Over one third of all known proteolytic enzymes are serine proteases. Among these, the trypsin-like serine proteases comprise one of the best characterized subfamilies due to their essential roles in blood coagulation, food digestion, fibrinolysis, or immunity. Trypsin-like serine proteases possess primary substrate specificity for basic amino acids. Most of the well-characterized trypsin-like proteases such as trypsin, plasmin, or urokinase are soluble proteases that are secreted into the extracellular environment. At the turn of the millennium, a number of novel trypsin-like serine proteases have been identified that are anchored in the cell membrane, either by a transmembrane domain at the N- or C-terminus or via a glycosylphosphatidylinositol (GPI) linkage. Meanwhile more than 20 membrane-anchored serine proteases (MASPs) have been identified in human and mouse, and some of them have emerged as key regulators of mammalian development and homeostasis. Thus, the MASP corin and TMPRSS6/matriptase-2 have been demonstrated to be the activators of the atrial natriuretic peptide (ANP) and key regulator of hepcidin expression, respectively.
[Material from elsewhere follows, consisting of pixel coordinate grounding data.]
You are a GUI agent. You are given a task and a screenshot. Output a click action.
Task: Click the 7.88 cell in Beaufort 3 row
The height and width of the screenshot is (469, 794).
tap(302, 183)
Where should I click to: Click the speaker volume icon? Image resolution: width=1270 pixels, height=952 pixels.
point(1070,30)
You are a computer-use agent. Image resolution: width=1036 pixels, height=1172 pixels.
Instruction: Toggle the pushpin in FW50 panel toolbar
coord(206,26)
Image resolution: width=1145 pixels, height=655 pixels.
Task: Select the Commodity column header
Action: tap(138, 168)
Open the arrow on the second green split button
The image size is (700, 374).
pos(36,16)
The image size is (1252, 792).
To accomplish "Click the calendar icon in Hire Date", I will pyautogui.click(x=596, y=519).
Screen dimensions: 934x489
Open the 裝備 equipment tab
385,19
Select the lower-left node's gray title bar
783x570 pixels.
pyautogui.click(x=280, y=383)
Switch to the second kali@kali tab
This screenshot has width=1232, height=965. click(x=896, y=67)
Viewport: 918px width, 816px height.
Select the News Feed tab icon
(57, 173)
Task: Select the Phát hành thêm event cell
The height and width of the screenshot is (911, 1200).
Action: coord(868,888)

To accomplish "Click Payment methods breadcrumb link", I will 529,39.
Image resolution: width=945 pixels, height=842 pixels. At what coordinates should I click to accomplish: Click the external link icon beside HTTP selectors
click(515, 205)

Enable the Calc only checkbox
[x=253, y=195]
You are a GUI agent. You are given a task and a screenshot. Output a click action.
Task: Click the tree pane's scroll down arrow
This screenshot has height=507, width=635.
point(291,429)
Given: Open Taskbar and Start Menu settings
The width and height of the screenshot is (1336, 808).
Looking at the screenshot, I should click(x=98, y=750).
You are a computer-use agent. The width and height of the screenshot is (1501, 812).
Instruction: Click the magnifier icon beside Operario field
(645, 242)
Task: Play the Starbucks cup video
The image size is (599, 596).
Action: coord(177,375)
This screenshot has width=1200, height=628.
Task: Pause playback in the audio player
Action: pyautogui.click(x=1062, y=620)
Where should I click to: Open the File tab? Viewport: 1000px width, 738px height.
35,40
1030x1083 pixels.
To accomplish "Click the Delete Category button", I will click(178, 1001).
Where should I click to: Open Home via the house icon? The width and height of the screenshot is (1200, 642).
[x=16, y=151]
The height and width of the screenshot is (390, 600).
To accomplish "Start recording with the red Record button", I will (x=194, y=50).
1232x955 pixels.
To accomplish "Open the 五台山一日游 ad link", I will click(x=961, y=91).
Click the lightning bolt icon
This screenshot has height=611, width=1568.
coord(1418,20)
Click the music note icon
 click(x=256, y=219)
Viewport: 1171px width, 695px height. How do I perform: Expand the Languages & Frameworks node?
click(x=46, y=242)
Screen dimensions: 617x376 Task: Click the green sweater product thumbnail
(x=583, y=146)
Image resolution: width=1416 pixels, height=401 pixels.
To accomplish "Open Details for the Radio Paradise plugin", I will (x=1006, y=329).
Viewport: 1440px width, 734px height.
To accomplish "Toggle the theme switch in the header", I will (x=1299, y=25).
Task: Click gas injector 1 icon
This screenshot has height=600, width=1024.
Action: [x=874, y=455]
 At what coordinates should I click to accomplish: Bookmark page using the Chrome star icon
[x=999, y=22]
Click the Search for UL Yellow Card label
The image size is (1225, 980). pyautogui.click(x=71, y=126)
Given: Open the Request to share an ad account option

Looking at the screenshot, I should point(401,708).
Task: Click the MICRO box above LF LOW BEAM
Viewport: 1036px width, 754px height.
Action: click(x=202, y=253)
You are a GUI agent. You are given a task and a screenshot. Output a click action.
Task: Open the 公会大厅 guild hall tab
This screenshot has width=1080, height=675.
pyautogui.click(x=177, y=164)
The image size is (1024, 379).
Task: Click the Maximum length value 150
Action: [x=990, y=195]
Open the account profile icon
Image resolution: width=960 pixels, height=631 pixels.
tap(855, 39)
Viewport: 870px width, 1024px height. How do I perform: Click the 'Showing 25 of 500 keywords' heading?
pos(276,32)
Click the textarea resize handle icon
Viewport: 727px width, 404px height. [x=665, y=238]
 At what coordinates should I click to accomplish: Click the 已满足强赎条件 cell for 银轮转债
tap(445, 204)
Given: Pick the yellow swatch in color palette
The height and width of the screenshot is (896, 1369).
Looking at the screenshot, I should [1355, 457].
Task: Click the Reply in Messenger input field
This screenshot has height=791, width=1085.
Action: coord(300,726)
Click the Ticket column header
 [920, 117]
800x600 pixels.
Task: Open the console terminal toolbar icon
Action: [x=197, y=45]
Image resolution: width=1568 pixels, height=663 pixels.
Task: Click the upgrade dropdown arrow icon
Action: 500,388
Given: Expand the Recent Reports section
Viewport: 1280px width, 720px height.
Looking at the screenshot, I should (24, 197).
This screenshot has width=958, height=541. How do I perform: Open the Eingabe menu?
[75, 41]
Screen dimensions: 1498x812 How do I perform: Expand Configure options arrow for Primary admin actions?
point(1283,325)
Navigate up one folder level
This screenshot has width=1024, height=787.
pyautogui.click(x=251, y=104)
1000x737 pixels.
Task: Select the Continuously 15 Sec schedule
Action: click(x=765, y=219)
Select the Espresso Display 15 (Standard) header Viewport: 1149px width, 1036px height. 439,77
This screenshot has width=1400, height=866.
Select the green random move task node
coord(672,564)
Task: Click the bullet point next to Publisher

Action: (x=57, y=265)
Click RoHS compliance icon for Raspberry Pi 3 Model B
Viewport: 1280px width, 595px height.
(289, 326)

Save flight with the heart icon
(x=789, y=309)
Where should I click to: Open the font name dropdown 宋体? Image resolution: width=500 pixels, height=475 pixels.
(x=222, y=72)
Furthermore, MASPs have been recognized as host cell factors activating respiratory viruses including influenza virus as well as severe acute respiratory syndrome (SARS) and Middle East respiratory syndrome (MERS) coronaviruses. In particular, transmembrane protease serine S1 member 2 (TMPRSS2) has been shown to be essential for proteolytic activation and consequently spread and pathogenesis of a number of influenza A viruses in mice and as a factor associated with severe influenza virus infection in humans.

This review gives an overview on the physiological functions of the fascinating and rapidly evolving group of MASPs and a summary of the current knowledge on their role in proteolytic activation of viral fusion proteins.